=== TO DO ===
A) In the essay about becoming an artist, what craft did a friend teach the writer while they were stuck indoors during a winter storm?
B) Write the next part of the essay about becoming an artist, picking up after its final sentence.

Stained. Glass. Artist.

Like the random return of a Magic 8-Ball, that was my high school career test results.

Now, I know what you’re thinking (because I was thinking it too). Wow. That is REALLY SPECIFIC. I mean, aren’t those tests supposed to return more generic things like Sales! Teacher! Lawyer!

Nope. They get down to the very nitty gritty of your future, just shy of giving you a detailed map of how to get there. And although I don’t want to say it was my destiny, (to become a Stained Glass Artist), the direction of Artist was a path I struggled with and denied for years until I finally stood outside its window with my boombox held high. So why did it take me yearsto get HERE, to this very place?

Because my dad was afraid he would have to cover my (hypothetical) medical bills. Don’t worry, you read that right. I allowed my father to scare me into a more conventional career with the image that I would be hit by a car…

while riding my road bike…

down a winding road…

all alone.

I would end up in the hospital, suffering from severe, life-threatening injuries (beautiful, right?). Skip ahead to my miraculous recovery and I’m slapped with a bill that would make even Kanye cry. And because I’m a Stained Glass Artist, I obviously am a starving artist who needs a bail out from Dear Old Dad.

Horrified by this impending doom, I skipped the road less travelled and hopped on the freeway.

One degree, two degree, more. I was going to be a Special Education teacher. (Teacher!) Then one New Hampshire night (waaay back) in 1997, a friend and I were locked inside her house by a winter storm. With little else to occupy our time, my friend taught me how to make wire-wrapped jewelry.

Cue the heaven’s parting and angels singing.

It would be a great story if that was the very moment I knew what I should do with the rest of my life, but then I wouldn’t be me if I didn’t completely ignore the signs. No, I kept trucking along, working at one job, then the next; all of them the cookie-cutter careers that were “safe” and would cover that looming (nonexistent) medical bill. All of them feeling like a thing I hadto do.

=== GIVEN INFORMATION ===
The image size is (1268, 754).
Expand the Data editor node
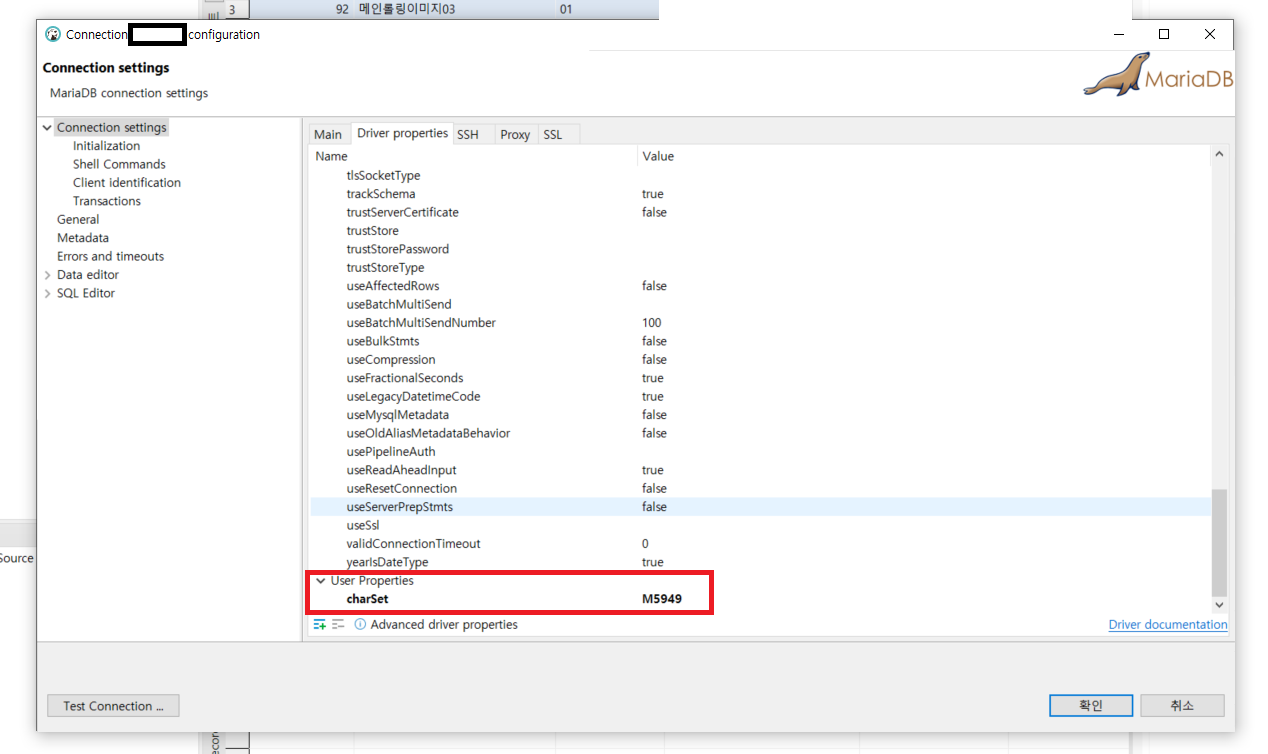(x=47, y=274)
* * *
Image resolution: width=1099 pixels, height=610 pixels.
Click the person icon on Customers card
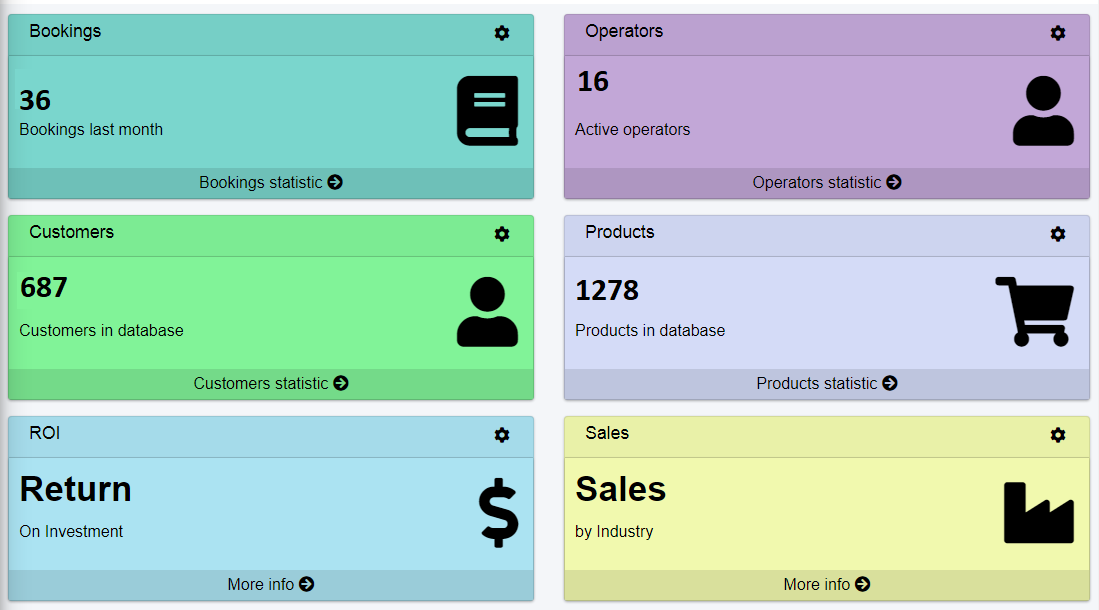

=== TASK-BY-TASK ANSWERS ===
A) Wire-wrapped jewelry.

B)
Fast-forward to 2004. I’m engaged to the Good Doctor and I think to myself, “I don’t want to spend money on expensive rings. I’ll just make them.” One silversmith class led to another and another and…well, you get the point. What started out as a small flirtation quickly grew into a salacious love affair.

By 2011 I was setting up shop in Bellingham, Washington's historic Fairhaven. My small artist studio, located in an old Victorian Italianate building circa 1892, has every tool, every creature comfort and homegrown inspiration, from the original hardwood floors to the vintage Douglas Fir frame mouldings (and the occasional visit from mysterious ghosts).

Hobby? Okay.

Passion? Definitely.

Never-ending Joy? Hell Yeah.

Here, in this moment, I am an artist. I craft pieces of wearable art that reflect my personal aesthetic, a classic style that is sublimely simple. What I design and produce is authentically me to the core. I have spent too many years ignoring what me meant, trapped in a prison of my own making, held hostage by someone else’s definition of success.

And like a newly-liberated woman, I’m making up for lost time.